Madagascar has seen lower numbers of deaths from the plague in the past two years, but an alarmingly higher rate of contracting the pneumonic form of the disease — the kind that is airborne and can kill you in 24 hours.

The infection process is simple. Structured like a fruitcake, biofilm with bits of plague bacteria lodged in it starts to build up in a freshly infected flea’s body. That biofilm eventually blocks the stomach and starves the flea, so the flea tries to clear the blockage out. In essence, as an infected flea is chomping on a victim, it will puke the blood back into the wound, and along with it little chunks of the plague.

Called a “disease of poverty,” by the World Health Organization, the plague flourishes in areas where hygiene practices are poor and health infrastructure is weak.  Madagascar has a constellation of such manmade problems that contribute to the persistence of the plague.

Madagascar’s health system was dealt a major blow after a tumultuous political coup in 2009. Foreign aid shriveled and living conditions rapidly declined. Hundreds of health clinics were shuttered, according to the Pulitzer Center.
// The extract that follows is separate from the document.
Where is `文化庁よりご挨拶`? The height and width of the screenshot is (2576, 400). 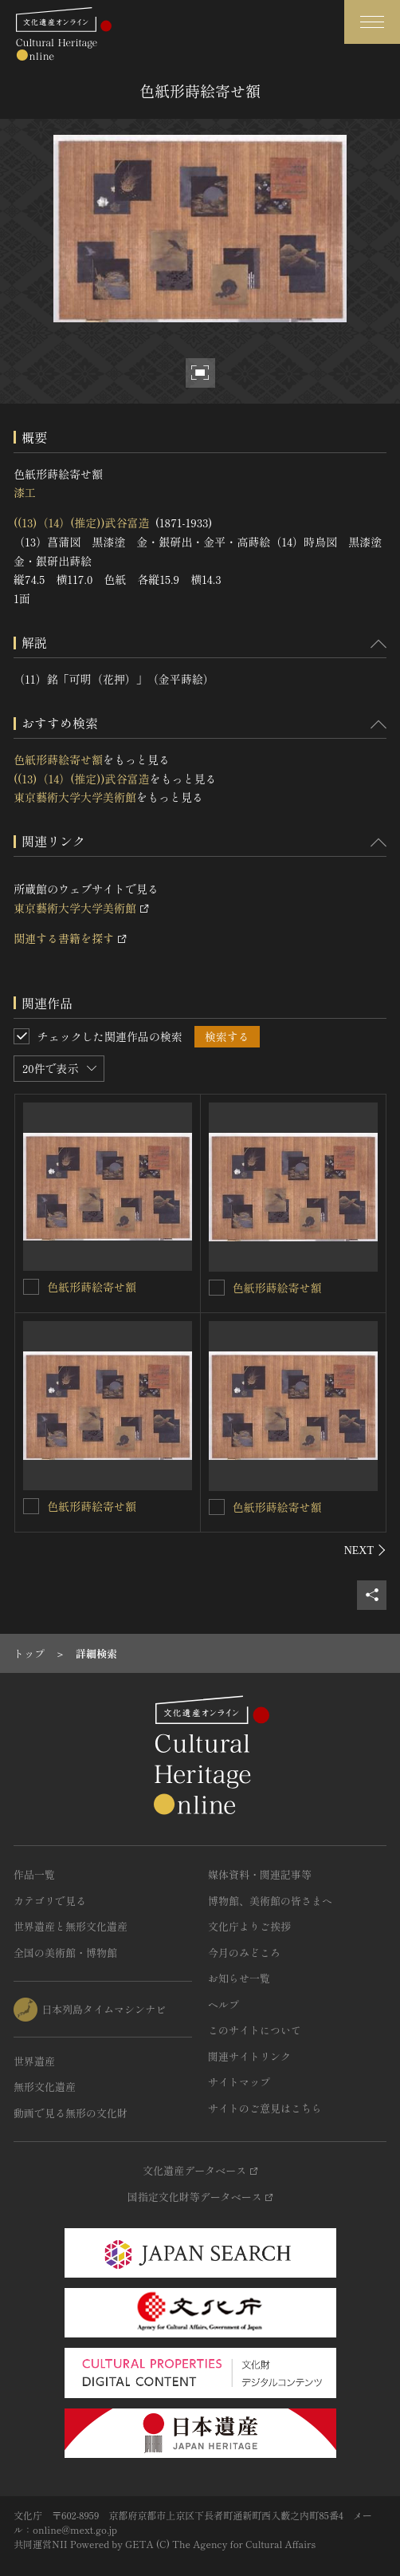 文化庁よりご挨拶 is located at coordinates (249, 1926).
In the absence of a health clinic, these are the rural population’s medical options: They can make a trip to a city hospital, or turn to traditional healers, who use hand mirrors to seek advice from ancestors.  Jean Rivoson, 16, died from the plague after seeing one such healer, who spit on him to cure him, according to Werner. “Never have any of my patients died,” another healer, Narcisse Rasatarisoa told him. He claims he can fix any ailment.
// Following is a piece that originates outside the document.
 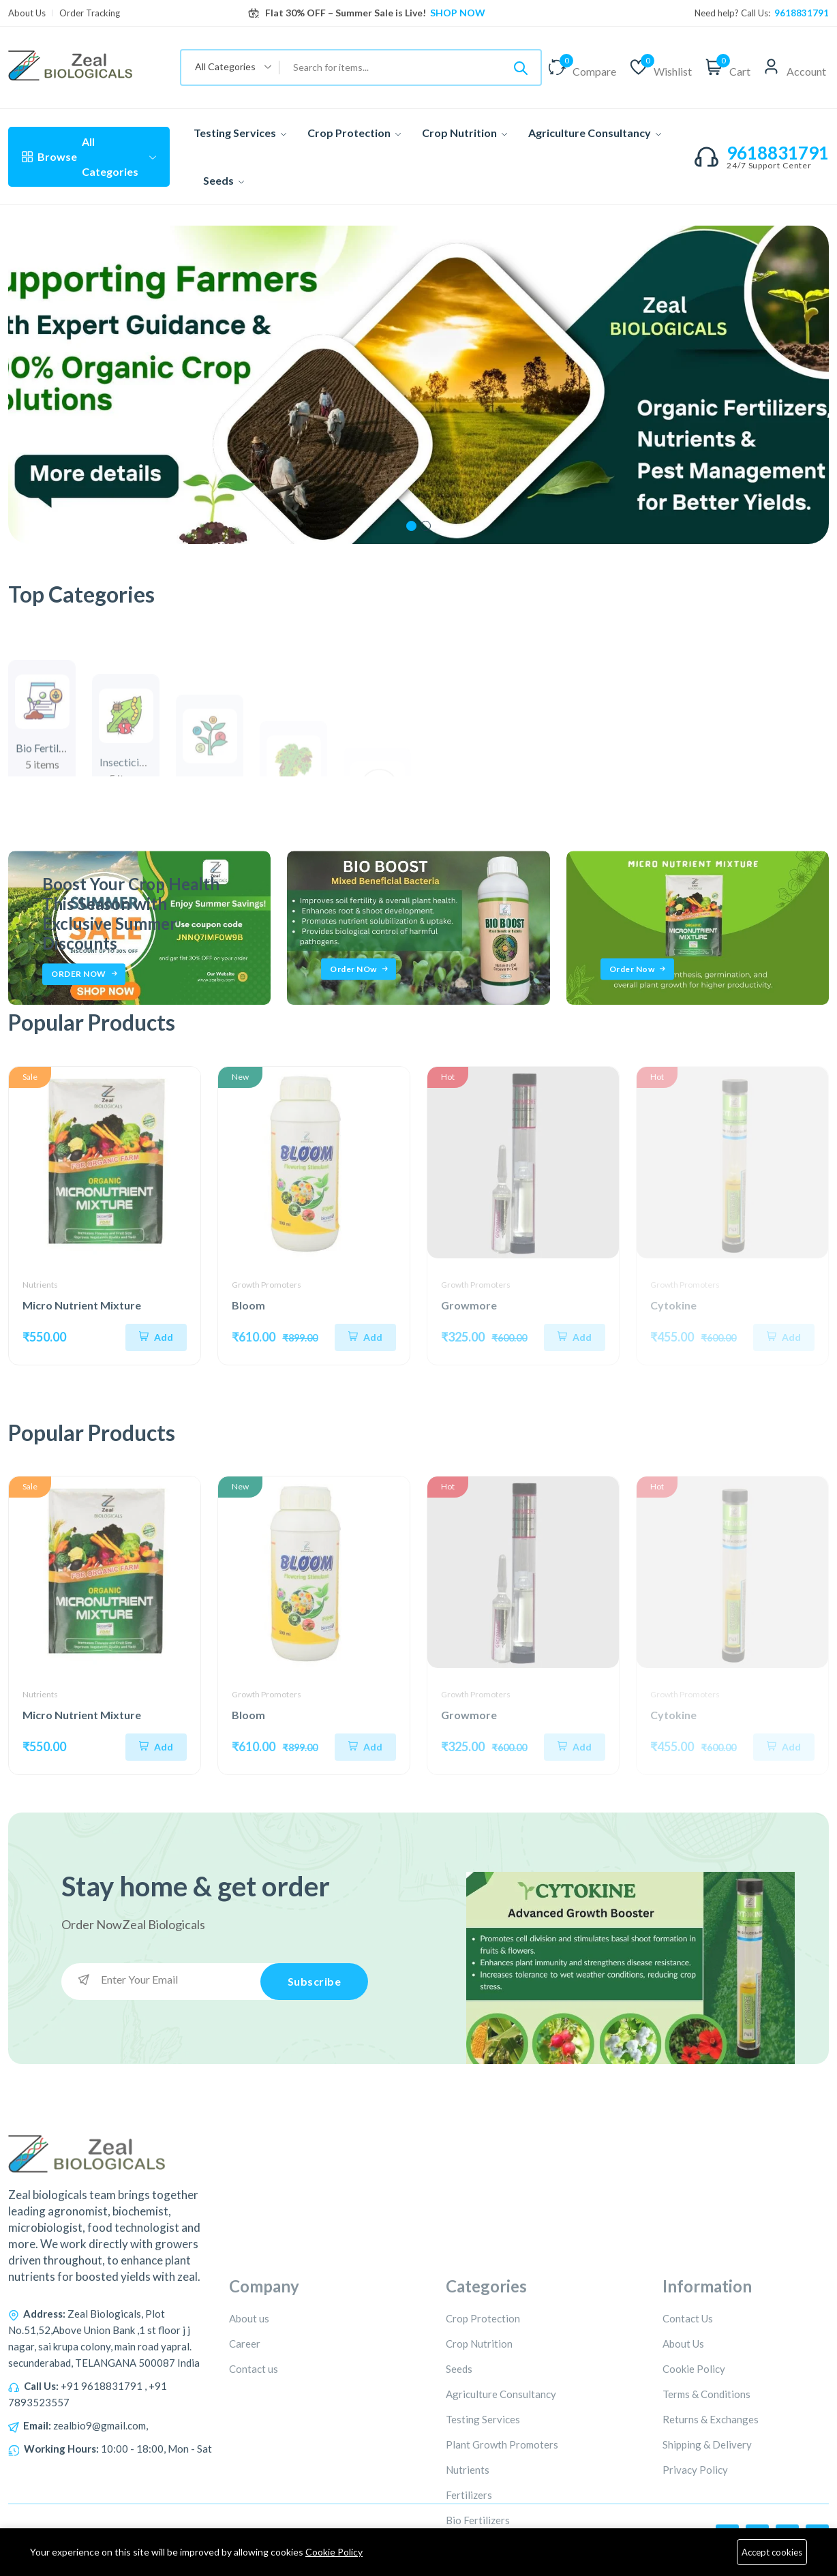 I want to click on Seeds, so click(x=223, y=180).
Within the villages, people have another dangerous habit: keeping their cattle, chickens and crops inside their houses to keep them from being stolen. Naturally, this attracts rats, which carry the fleas.

The effect can be compounded in the rainy season, to which outbreaks have been correlated. During this time, rat populations decrease, but flea counts increase.

Even in the U.S., a few infections pop up every year. Four people died last year, out of a total of 16 cases, according to the CDC. Most of the cases in recent years are contracted in rural areas of the Western U.S., where there is more contact with rats, prairie dogs, and squirrels.

The possibility of a plague flare-up in the U.S. is unlikely for a few reasons. First, there is less contact between people and animals that might carry infected fleas. And also, the main culprit of plague transmission, the Oropsylla montana, is not as effective at transmitting the disease as its counterpart in Madagascar, the Xenopsylla cheopis.

For the abundantly cautious, however, the CDC recommends wearing long pants outdoors, using bug spray, and avoiding contact with rodents, and even being careful of flea-laden pets. Such was the case of a man in Oregon who caught the plague from his cat. It had gotten an infected mouse stuck in its throat.

Despite a low number of cases worldwide, the disease is on the federal shortlist of potential bioterrorism weapons. With its Tier 1 designation, it keeps company with diseases like Ebola and ranks above the poison ricin. That means it has the greatest potential for mass casualties and public infrastructure destruction. That is, provided that the plague can be aerosolized.

The Soviet Union and the U.S. previously conducted research to turn the plague into a biological weapon. And the Japanese are believed said to have dropped plague-infected fleas on China during World War II.

To guard against a bioterrorism attack, the federal government has spent millions on periodic TOPOFF drills to solidify federal, police officers and CDC responses to such potential attacks.

The plague remains a lingering cloud not just in the history books, but in real life and as a potential biological threat. And it’s not going anywhere anytime soon, said Dr. Natalie Kwit of the CDC, “mainly because the bacteria that causes plague has a reserve in rodents in the wild…Unless we eradicate the fleas, not going to happen.”